Her version maintained funding for some of Keller’s big-ticket items, including $7 million for a fire station near Central and Juan Tabo; $7 million for some kind of public safety development at San Mateo and Kathryn SE, and $6 million for the Cibola Loop Multigenerational Center.
Multiple members said during last week’s council committee meeting that they did not want to advance Peña’s plan.
“I have questions about all the money we’re taking out of major streets and intersections, major paving rehab, intersection signalization — these are citywide funds that have historically been there — and it appears that those are being appropriated through this process … to specific projects and specific districts,” Councilor Isaac Benton said.

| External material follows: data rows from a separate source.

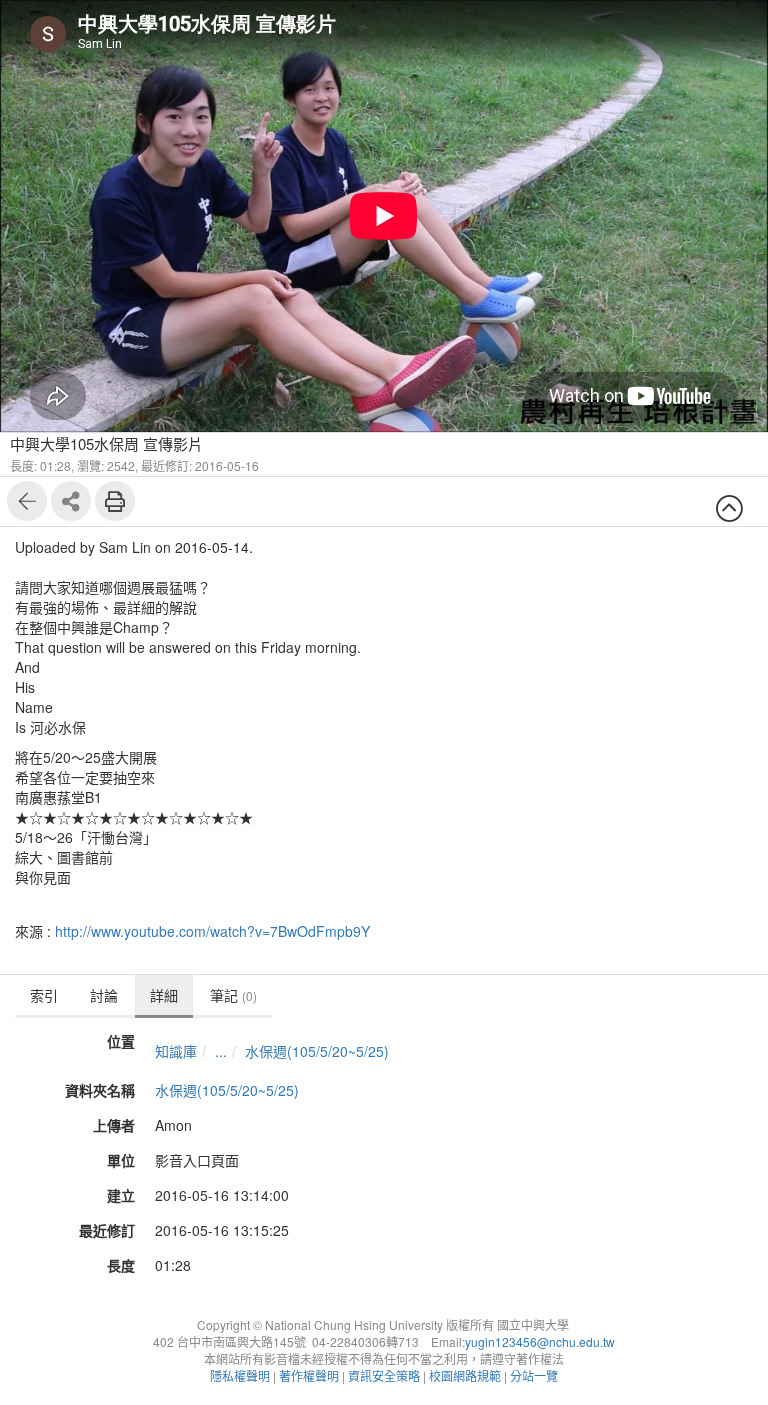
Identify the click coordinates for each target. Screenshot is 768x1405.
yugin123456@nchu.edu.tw (540, 1341)
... (221, 1051)
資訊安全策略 (384, 1375)
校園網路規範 (465, 1375)
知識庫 (176, 1051)
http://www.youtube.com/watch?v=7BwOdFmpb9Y (212, 931)
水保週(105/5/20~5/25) (317, 1051)
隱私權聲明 (240, 1375)
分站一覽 (534, 1375)
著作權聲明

But his motion to delay a vote failed on a 4-5 vote.
Supporters argued that advancing the plan now could inspire state lawmakers — who are determining how to spend their own infrastructure dollars — to come forward with matching money for projects.
The committee ultimately approved Peña’s bill 5-4. Brook Bassan, Cynthia Borrego, Don Harris and Lan Sena joined Peña to support it. Councilors Benton, Pat Davis, Diane Gibson and Trudy Jones opposed it. Each expressed concern about the money for affordable housing, deeming it too low.
The $3.3 million affordable housing allocation would be the city’s lowest since 2013. Advocates have pleaded with leaders to raise it to $10 million, which was the standard until a decade ago. Many point to the shortage: According to a 2020 analysis, Albuquerque is 15,500 affordable housing units short of the need.
At the city’s current pace, it would take decades to make a dent in the gap; only 68 city-funded affordable units are slated to come online this fiscal year.
Jones warned that demand is only climbing due to the COVID-19 pandemic and related recession.
“If we don’t provide this kind of good housing, we’re derelict; we’re wrong,” she said.
Peña said her proposal addresses affordable housing concerns. It calls on the city to prioritize using up to $6.5 million from other sources, including the general fund or a potential new round of federal COVID-19 relief money.
“This would actually make sure those dollars are available much sooner” than through the bond package, she said.
But Davis argued that the city government is not guaranteed any more federal relief money.
He also noted the city’s forthcoming Gateway Center homeless shelter and services hub, saying the city needs to prioritize affordable housing so there are long-term options for people when they leave the shelter.
The council has the power to amend the plan before its final vote next month, which both Sena and Bassan reiterated before voting to advance Peña’s proposal.
“We can do amendments; I feel like we’re not backing ourselves into any permanent corner,” Bassan said.
But Davis said the council should not treat affordable housing as a last-minute matter.
“Even though we say we might come back and amend it later, we should … send the right message that is the first thing we’re funding, not the last,” he said.